Après m’être perdue dans les ruelles résidentielles, j’aperçois un petit torii gris. Pléthore de drapeaux rouges aux inscriptions mystérieuses l’entourent.

Intriguée, je pénètre dans l’enceinte du sanctuaire. La rumeur de la ville s’estompe peu à peu, halo de solennité.

💡À savoir : Je l’apprendrais après, mais je suis arrivée par l’arrière et non par l’entrée principale, ce qui me donne d’abord l’impression d’un petit sanctuaire, ne sachant pas vraiment à quoi m’attendre. J’ignore alors qu’il s’agit de l’un des plus importants sanctuaires du Japon !


Au milieu des drapeaux, le Nankun-Sha et ses maneki neko

J’explore donc la partie secondaire du sanctuaire dans un premier temps. Un arbre majestueux me protège de la pluie. Je ressens le magnétisme de ce camphrier millénaire, vénéré depuis des siècles.

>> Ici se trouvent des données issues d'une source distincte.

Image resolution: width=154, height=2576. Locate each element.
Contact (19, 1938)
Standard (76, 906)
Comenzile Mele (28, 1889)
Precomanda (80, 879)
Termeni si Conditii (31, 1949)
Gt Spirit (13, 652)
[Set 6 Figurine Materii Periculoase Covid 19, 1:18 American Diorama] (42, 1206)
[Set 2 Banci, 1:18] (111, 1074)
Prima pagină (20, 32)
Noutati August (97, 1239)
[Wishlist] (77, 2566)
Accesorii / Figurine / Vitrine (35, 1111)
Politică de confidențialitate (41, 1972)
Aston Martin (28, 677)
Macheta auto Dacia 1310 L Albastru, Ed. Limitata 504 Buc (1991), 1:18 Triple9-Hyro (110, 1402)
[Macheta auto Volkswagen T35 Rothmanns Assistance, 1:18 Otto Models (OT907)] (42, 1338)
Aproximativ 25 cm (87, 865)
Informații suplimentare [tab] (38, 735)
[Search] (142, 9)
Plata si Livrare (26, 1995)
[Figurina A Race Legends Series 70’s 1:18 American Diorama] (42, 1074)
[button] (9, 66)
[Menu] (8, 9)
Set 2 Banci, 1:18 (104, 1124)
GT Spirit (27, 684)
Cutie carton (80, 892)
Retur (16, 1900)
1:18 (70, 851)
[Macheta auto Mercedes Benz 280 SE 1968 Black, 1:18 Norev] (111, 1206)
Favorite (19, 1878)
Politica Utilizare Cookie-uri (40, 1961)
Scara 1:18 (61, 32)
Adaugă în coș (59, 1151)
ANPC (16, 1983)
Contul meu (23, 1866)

L’atmosphère unique est exacerbée par l’humidité ambiante. Le clair obscur des lumières, le sol sableux, le bruissement des feuillages. Je déambule, dans un océan de verdure et de banderoles. Je croise quelques renards kitsune, la divinité Inari de la récolte. Au loin, le chant d’un gong dans le silence feutré.

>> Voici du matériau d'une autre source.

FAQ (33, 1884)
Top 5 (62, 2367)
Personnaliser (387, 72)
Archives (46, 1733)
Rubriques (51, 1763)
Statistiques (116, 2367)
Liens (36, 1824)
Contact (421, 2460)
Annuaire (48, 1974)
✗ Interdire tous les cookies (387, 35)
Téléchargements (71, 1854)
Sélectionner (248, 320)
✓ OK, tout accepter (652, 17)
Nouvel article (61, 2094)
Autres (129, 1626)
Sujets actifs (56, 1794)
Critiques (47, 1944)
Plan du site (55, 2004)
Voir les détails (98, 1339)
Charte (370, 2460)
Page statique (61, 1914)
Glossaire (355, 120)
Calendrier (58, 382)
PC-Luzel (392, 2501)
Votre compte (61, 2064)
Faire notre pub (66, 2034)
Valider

Parmi les fanions cinabre, se détache un pavillon aux lanternes illuminées. À l’intérieur, les lampions suspendus constellent le plafond. Les hommes d’affaires viennent ici pour acheter un maneki neko, le célèbre chat porte bonheur.

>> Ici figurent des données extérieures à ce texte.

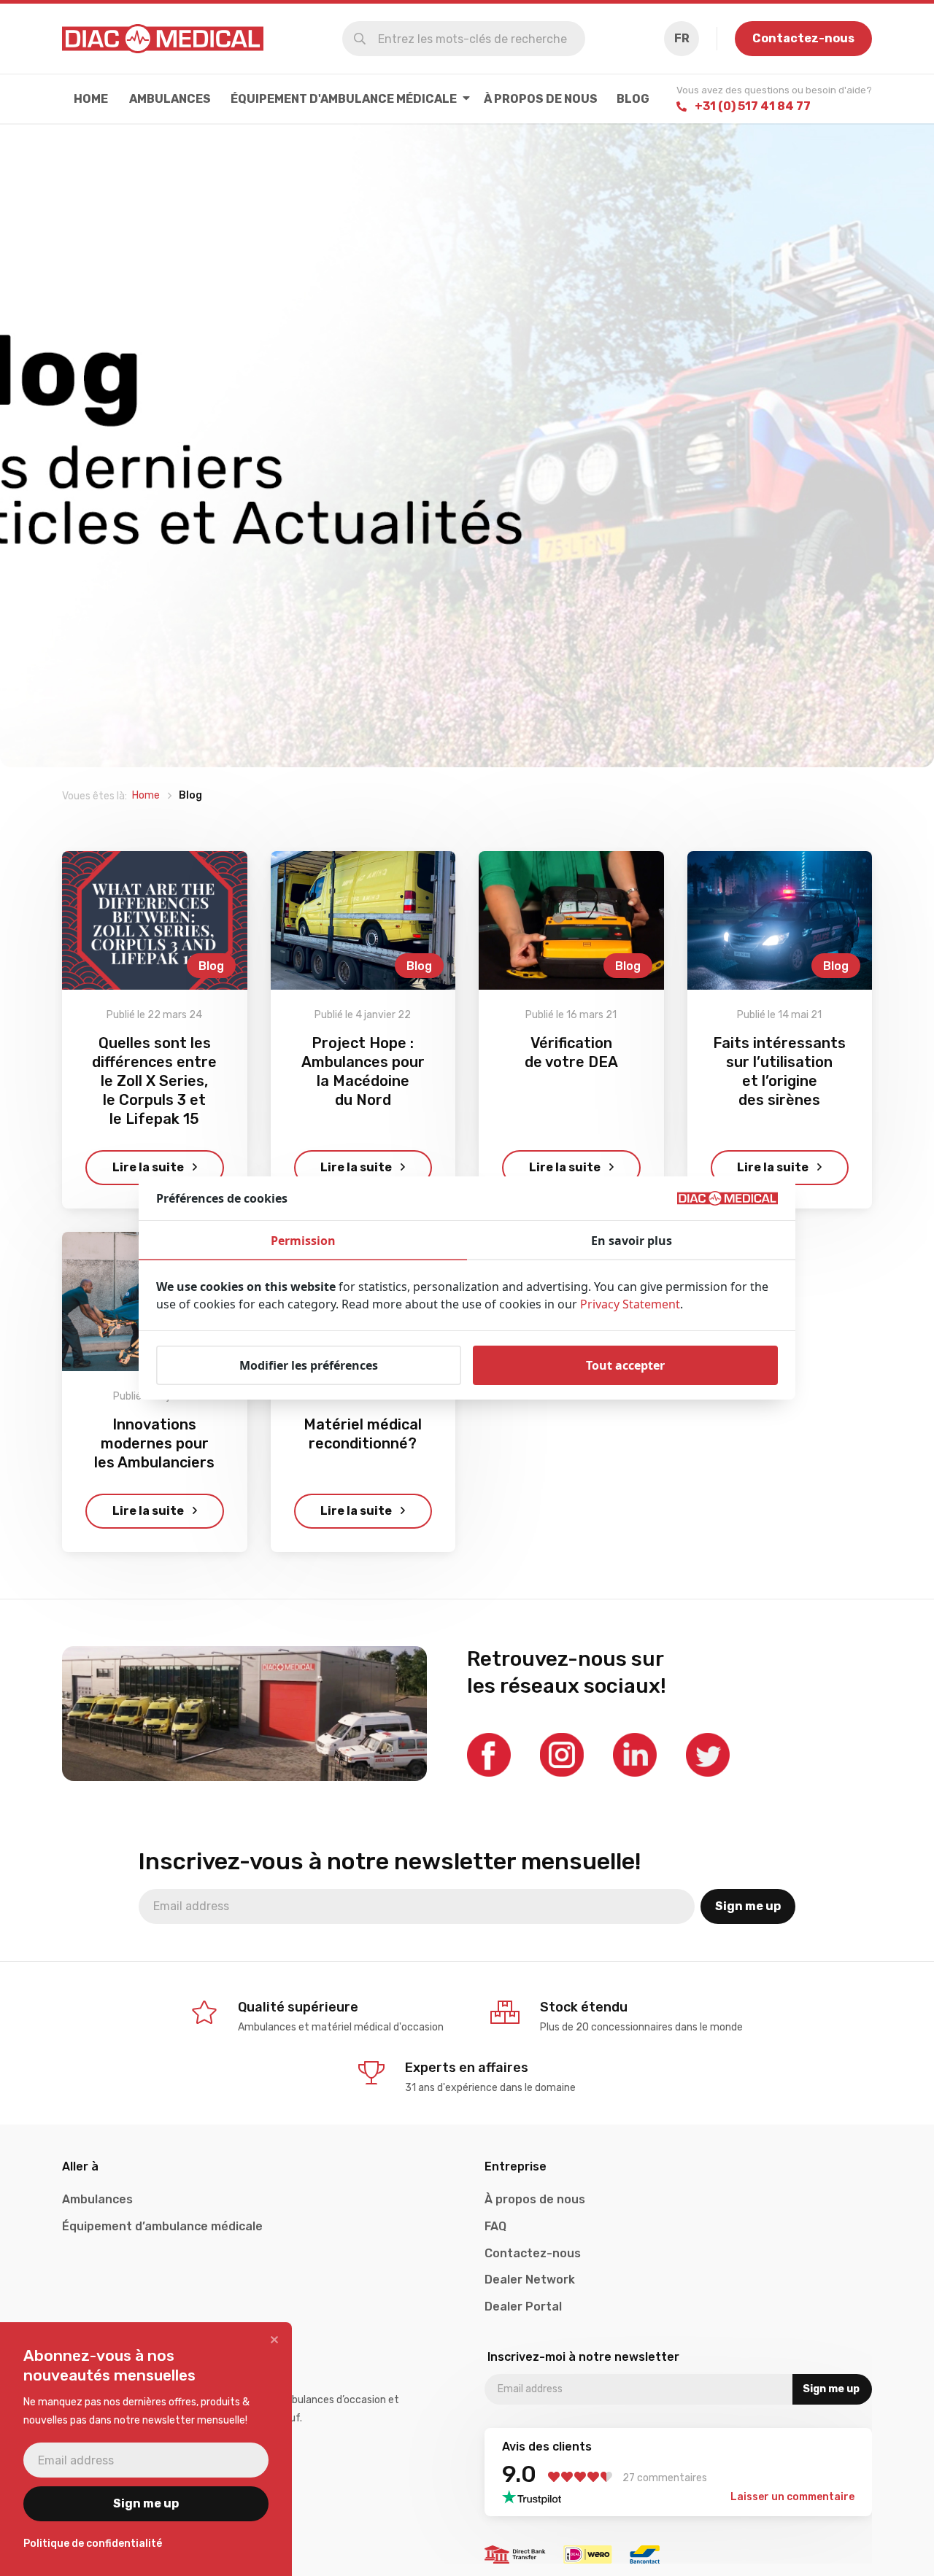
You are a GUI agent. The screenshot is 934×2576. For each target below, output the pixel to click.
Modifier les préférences (308, 1365)
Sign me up (748, 1906)
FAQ (495, 2226)
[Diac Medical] (162, 38)
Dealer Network (530, 2279)
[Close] (274, 2339)
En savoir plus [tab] (631, 1241)
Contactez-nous (803, 38)
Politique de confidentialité (92, 2543)
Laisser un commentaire (792, 2497)
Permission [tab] (303, 1241)
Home (91, 99)
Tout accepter (625, 1365)
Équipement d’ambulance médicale (162, 2226)
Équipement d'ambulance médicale (344, 99)
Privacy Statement (630, 1304)
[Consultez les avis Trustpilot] (536, 2497)
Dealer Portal (523, 2306)
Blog (633, 99)
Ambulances (170, 99)
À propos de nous (541, 99)
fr (682, 38)
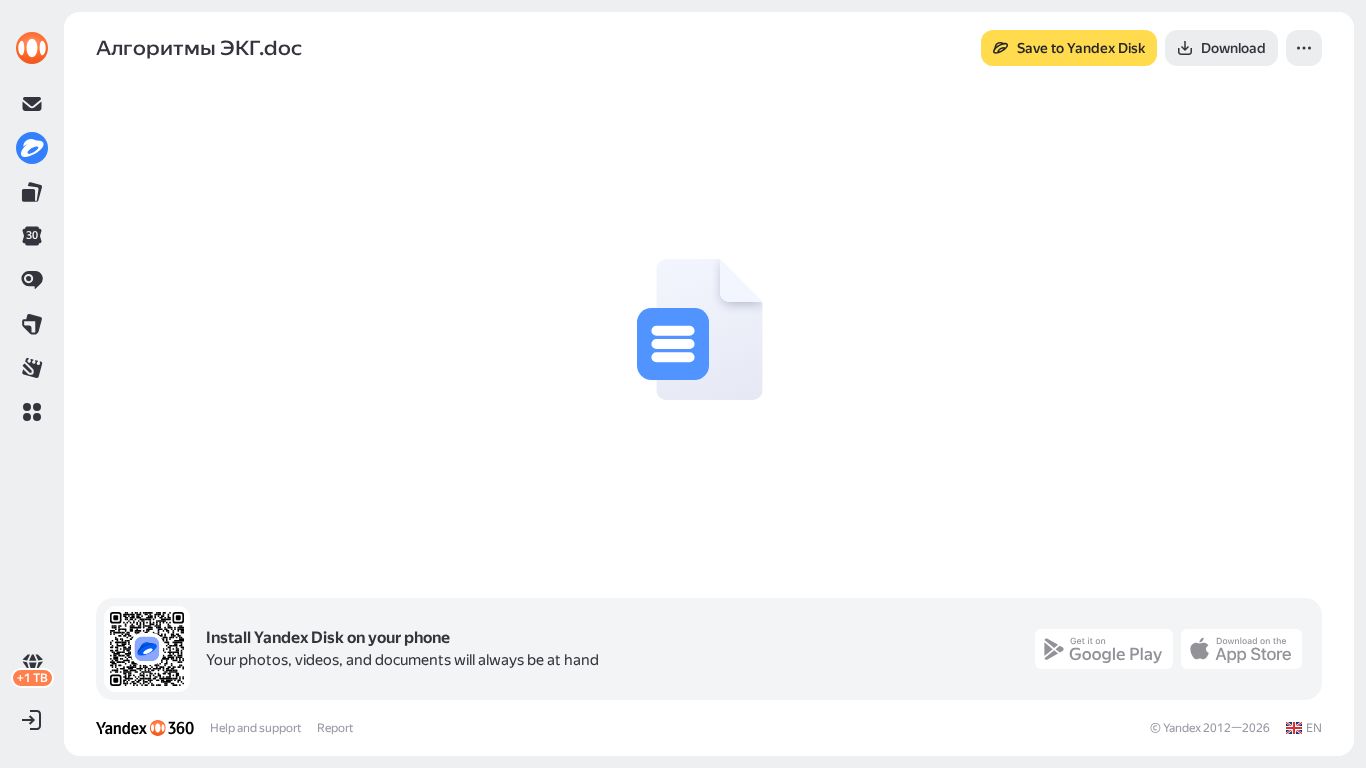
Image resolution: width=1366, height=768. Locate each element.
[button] (32, 412)
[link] (32, 48)
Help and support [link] (255, 728)
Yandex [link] (1182, 728)
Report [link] (335, 728)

Les félins sont disposés face à l’autel, vêtu d’un yukata aux nuances bleutées. La patte droite est levée pour augmenter les ventes, tandis que celle de gauche cherche à attirer les clients.


Un peu d’histoire

Découvrir le sanctuaire Sumiyoshi Taisha passe par son héritage millénaire. Son histoire, de près de 2000 ans, en fait l’un des premiers lieux sacrés de l’archipel.

À l’époque, l’impératrice Jingū dédie le sanctuaire aux divinités de la mer, dans l’optique de protéger la baie d’Osaka et son port stratégique. Ces trois kamis sont Sokotsutsuno-o no Mikoto, Nakatsutsuno-o no Mikoto et Uwatsutsuno-o no Mikoto, surnommés ensemble les Sumiyoshi Sanjin. Ils évoquent le fond, le milieu et la surface de l’océan. Depuis sa mort, l’impératrice elle-même est vénérée.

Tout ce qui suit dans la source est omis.